== MATERIAL SHOWN ==
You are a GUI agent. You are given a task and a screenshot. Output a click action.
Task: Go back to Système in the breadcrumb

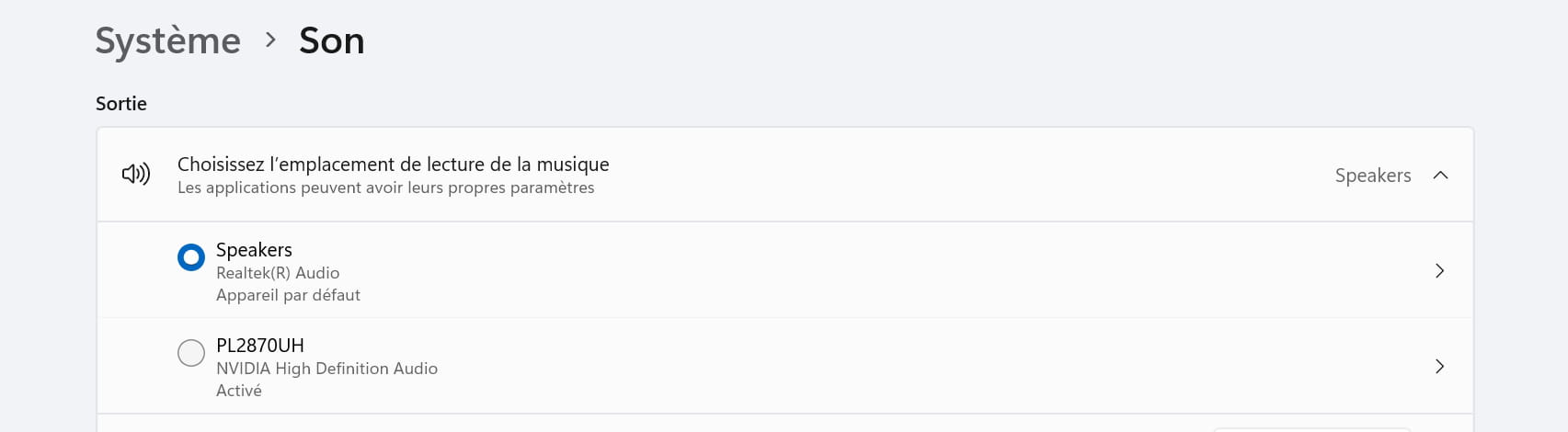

---

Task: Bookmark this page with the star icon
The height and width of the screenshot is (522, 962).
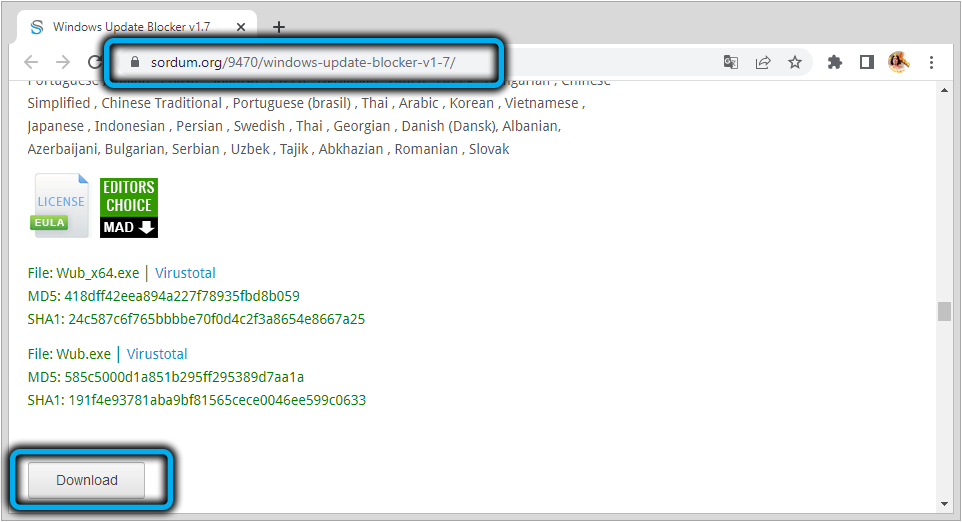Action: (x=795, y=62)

== TASK DETAILS ==
Using the listing above, copy exactly the line that contains "You are a GUI", the line that contains "Task: Go back to Système in the breadcrumb", and each line that falls between them.

== ANSWER FOR THIS EXERCISE ==
You are a GUI agent. You are given a task and a screenshot. Output a click action.
Task: Go back to Système in the breadcrumb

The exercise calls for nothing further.